Restate the entries below without a single change.

═════ Supplied records ═════

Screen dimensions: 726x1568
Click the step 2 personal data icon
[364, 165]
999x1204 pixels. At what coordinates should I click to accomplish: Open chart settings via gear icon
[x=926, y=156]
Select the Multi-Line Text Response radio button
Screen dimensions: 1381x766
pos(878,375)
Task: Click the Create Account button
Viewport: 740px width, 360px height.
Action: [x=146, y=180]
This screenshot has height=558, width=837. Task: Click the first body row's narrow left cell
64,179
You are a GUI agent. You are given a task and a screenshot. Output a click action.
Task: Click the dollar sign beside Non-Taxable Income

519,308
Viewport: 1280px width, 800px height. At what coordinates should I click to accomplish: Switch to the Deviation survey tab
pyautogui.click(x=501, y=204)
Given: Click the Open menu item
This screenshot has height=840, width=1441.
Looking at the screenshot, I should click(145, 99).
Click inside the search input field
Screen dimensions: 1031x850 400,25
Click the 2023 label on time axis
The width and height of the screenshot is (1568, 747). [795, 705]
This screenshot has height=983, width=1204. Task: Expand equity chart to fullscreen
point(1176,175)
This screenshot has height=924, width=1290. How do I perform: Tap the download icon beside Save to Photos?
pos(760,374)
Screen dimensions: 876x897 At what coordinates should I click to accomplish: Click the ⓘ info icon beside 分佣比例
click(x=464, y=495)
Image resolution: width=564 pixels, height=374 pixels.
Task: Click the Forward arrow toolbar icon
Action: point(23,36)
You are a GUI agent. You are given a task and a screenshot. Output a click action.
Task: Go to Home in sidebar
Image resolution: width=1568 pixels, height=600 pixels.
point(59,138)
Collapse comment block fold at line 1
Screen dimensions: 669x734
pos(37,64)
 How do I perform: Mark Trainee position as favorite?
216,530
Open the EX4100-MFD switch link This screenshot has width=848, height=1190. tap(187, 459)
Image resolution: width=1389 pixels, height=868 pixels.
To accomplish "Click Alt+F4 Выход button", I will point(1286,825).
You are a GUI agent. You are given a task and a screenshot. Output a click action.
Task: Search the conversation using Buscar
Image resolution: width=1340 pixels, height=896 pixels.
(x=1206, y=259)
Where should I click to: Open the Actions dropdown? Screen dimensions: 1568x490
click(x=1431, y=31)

═════

### Output
Screen dimensions: 726x1568
Click the step 2 personal data icon
[364, 165]
999x1204 pixels. At what coordinates should I click to accomplish: Open chart settings via gear icon
[x=926, y=156]
Select the Multi-Line Text Response radio button
Screen dimensions: 1381x766
pos(878,375)
Task: Click the Create Account button
Viewport: 740px width, 360px height.
Action: [x=146, y=180]
This screenshot has height=558, width=837. Task: Click the first body row's narrow left cell
64,179
You are a GUI agent. You are given a task and a screenshot. Output a click action.
Task: Click the dollar sign beside Non-Taxable Income

519,308
Viewport: 1280px width, 800px height. At what coordinates should I click to accomplish: Switch to the Deviation survey tab
pyautogui.click(x=501, y=204)
Given: Click the Open menu item
This screenshot has height=840, width=1441.
Looking at the screenshot, I should click(145, 99).
Click inside the search input field
Screen dimensions: 1031x850 400,25
Click the 2023 label on time axis
The width and height of the screenshot is (1568, 747). [795, 705]
This screenshot has height=983, width=1204. Task: Expand equity chart to fullscreen
point(1176,175)
This screenshot has height=924, width=1290. How do I perform: Tap the download icon beside Save to Photos?
pos(760,374)
Screen dimensions: 876x897 At what coordinates should I click to accomplish: Click the ⓘ info icon beside 分佣比例
click(x=464, y=495)
Image resolution: width=564 pixels, height=374 pixels.
Task: Click the Forward arrow toolbar icon
Action: point(23,36)
You are a GUI agent. You are given a task and a screenshot. Output a click action.
Task: Go to Home in sidebar
Image resolution: width=1568 pixels, height=600 pixels.
point(59,138)
Collapse comment block fold at line 1
Screen dimensions: 669x734
pos(37,64)
 How do I perform: Mark Trainee position as favorite?
216,530
Open the EX4100-MFD switch link This screenshot has width=848, height=1190. tap(187, 459)
Image resolution: width=1389 pixels, height=868 pixels.
To accomplish "Click Alt+F4 Выход button", I will point(1286,825).
You are a GUI agent. You are given a task and a screenshot. Output a click action.
Task: Search the conversation using Buscar
Image resolution: width=1340 pixels, height=896 pixels.
(x=1206, y=259)
Where should I click to: Open the Actions dropdown? Screen dimensions: 1568x490
click(x=1431, y=31)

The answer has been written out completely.